Yes. Operating a sterilization service — providing ETO sterilization to medical device manufacturers or healthcare facilities — requires separate Sterilization Service Provider registration (Form MD-9 / MD-10) from CDSCO, in addition to ensuring that the ETO sterilizer equipment itself is registered (MD-15 or MD-6).

Q3. What is the most important standard for ETO sterilizer CDSCO registration? The two most important standards are EN 1422 (for the sterilizer equipment’s design and performance requirements) and ISO 11135 (for the sterilization process validation requirements). Test reports demonstrating EN 1422 compliance are required for the device registration dossier, while ISO 11135 validation documentation is required for both the device dossier and the MD-9 service provider registration.

Q4. Are ETO sterilizer gas cartridges and biological indicators separately regulated? 

Yes. ETO gas supply systems, biological indicators, and chemical indicators used with ETO sterilizers may independently qualify as regulated medical devices under MDR 2017, requiring their own separate CDSCO registrations. Our team can assess the regulatory status of each accessory and develop a portfolio registration strategy.

Q5. Our ETO sterilizer is CE-marked under EU MDR. Do we still need CDSCO registration in India? 

Yes. The CE certificate is submitted as the Free Sale Certificate (FSC) supporting your CDSCO MD-14 import licence application — but it does not substitute for a separate Indian CDSCO registration. All medical devices, including ETO sterilizers, require their own CDSCO import licence for the Indian market.

Q6. Is Indian Boiler Registration required for ETO sterilizer chambers in addition to CDSCO registration? 

ETO sterilizer pressure vessels may be subject to the Indian Boilers Act / Indian Boiler Regulations (IBR) depending on their design pressure and volume. Compliance with IBR — including registration with the state boiler inspection authority — may be required in addition to CDSCO registration.

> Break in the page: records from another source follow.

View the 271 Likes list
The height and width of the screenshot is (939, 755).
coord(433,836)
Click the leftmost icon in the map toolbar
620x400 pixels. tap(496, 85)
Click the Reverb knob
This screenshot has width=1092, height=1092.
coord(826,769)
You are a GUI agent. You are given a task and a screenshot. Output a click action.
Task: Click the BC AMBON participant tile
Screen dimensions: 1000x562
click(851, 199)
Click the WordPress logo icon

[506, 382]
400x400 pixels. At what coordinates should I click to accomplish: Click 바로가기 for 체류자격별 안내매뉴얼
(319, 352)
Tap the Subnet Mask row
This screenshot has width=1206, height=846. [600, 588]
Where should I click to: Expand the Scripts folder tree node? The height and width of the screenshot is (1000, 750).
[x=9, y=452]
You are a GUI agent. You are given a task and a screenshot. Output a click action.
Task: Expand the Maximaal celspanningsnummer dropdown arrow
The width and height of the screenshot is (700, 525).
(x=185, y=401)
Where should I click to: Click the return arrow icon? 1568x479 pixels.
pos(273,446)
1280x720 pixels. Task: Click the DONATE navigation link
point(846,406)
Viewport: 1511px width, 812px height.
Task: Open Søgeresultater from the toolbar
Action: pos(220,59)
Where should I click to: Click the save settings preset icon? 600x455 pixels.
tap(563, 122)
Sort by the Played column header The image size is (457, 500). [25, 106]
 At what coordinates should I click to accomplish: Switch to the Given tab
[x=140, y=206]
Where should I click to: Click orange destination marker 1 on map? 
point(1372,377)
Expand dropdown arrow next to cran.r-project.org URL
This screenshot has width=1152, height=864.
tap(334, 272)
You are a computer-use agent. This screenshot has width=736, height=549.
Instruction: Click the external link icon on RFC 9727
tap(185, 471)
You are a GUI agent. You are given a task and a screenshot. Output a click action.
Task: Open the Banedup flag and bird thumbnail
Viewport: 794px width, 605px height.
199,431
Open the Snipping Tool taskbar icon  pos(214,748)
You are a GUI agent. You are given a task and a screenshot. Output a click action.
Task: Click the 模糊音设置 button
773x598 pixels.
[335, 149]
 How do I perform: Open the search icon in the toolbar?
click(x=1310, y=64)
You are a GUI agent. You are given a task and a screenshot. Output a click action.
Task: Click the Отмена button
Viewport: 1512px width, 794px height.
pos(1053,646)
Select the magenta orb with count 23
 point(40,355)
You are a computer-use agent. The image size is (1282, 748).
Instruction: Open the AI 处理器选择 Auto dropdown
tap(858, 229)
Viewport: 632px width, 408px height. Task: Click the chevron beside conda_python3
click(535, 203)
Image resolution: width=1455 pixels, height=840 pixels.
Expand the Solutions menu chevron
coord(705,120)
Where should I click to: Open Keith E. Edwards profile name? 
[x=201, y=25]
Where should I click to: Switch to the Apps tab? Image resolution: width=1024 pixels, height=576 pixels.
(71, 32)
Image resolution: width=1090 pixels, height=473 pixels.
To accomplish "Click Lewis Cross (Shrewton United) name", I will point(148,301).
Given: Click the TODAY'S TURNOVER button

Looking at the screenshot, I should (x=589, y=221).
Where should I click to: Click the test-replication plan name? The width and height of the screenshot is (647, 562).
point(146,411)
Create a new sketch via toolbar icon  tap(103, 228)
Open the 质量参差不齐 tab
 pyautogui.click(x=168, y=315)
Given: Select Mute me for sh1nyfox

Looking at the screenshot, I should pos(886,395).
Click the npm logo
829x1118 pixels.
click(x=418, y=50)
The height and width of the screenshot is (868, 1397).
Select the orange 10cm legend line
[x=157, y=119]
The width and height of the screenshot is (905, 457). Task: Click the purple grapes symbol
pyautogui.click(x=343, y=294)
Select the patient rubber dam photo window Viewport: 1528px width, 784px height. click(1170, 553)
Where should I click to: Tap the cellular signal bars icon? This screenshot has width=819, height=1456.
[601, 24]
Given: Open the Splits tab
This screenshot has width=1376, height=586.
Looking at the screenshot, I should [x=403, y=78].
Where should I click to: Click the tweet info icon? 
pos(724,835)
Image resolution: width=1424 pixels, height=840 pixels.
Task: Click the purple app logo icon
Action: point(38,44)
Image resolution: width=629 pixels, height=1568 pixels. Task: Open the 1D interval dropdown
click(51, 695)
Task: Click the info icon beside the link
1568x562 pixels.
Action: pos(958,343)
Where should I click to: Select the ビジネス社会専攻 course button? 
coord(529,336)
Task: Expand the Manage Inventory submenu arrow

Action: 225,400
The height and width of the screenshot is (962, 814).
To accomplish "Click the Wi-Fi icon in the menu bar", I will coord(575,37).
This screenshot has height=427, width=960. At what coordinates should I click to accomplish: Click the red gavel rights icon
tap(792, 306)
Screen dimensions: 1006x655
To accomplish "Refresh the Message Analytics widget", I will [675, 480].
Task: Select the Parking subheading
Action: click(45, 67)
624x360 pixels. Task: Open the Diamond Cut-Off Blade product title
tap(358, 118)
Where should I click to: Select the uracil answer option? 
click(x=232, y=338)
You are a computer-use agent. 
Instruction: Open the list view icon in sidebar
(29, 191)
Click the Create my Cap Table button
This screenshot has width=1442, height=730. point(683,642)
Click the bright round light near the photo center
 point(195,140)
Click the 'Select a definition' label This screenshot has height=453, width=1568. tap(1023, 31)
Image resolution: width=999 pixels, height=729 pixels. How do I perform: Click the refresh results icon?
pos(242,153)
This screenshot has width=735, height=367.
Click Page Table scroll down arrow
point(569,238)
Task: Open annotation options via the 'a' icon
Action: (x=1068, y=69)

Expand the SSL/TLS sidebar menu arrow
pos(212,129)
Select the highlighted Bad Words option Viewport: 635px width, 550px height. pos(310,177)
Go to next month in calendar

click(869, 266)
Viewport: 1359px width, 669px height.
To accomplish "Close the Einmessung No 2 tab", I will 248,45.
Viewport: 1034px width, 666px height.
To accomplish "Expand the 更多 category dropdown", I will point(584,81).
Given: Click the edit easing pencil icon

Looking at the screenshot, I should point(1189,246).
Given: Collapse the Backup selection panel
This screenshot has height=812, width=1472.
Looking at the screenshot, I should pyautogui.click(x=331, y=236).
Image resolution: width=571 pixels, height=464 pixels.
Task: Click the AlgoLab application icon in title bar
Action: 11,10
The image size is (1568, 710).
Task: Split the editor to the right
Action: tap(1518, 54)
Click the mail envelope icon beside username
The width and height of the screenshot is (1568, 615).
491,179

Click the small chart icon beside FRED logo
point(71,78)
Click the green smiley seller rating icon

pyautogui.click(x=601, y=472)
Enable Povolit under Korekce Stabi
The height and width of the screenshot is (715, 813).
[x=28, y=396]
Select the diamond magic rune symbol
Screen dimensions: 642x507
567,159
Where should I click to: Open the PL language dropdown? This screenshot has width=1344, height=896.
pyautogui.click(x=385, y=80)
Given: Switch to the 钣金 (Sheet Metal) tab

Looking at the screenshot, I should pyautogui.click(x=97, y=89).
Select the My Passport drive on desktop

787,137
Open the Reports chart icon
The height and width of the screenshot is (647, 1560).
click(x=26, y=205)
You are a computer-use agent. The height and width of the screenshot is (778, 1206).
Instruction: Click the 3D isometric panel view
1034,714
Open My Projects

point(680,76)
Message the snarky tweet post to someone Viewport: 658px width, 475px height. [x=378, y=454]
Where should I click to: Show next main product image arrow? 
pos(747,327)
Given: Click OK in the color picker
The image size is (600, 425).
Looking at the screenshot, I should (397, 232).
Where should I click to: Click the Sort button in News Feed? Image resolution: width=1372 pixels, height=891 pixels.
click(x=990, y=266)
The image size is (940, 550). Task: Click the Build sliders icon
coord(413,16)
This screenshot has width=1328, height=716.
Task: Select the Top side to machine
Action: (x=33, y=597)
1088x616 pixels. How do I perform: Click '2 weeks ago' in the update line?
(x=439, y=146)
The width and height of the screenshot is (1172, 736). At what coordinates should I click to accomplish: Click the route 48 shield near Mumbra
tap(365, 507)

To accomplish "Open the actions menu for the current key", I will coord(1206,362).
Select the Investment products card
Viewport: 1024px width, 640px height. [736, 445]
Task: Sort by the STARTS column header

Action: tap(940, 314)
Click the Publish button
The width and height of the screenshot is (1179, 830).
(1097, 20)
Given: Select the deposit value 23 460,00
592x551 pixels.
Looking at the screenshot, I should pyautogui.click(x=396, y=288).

Our team advises on applicable requirements for your specific equipment.

Q7. What ETO occupational exposure limits apply to sterilization facilities in India? 

India’s occupational safety regulations reference international limits including the OSHA Permissible Exposure Limit (PEL) of 1 ppm 8-hour TWA and 5 ppm 15-minute STEL. The International Agency for Research on Cancer (IARC) classifies ETO as a Group 1 carcinogen. Compliance with applicable exposure limits, personal monitoring programmes, and worker health surveillance is mandatory for all ETO sterilization facility operators.

Q8. How frequently must ETO sterilization processes be revalidated under ISO 11135? 

ISO 11135 requires ongoing process monitoring (routine biological indicator testing with every cycle or per defined frequency), periodic requalification when significant changes occur (equipment modification, facility changes, product changes), and comprehensive annual review of the sterilization process. Specific revalidation triggers and frequencies are defined in the manufacturer’s sterilization validation plan.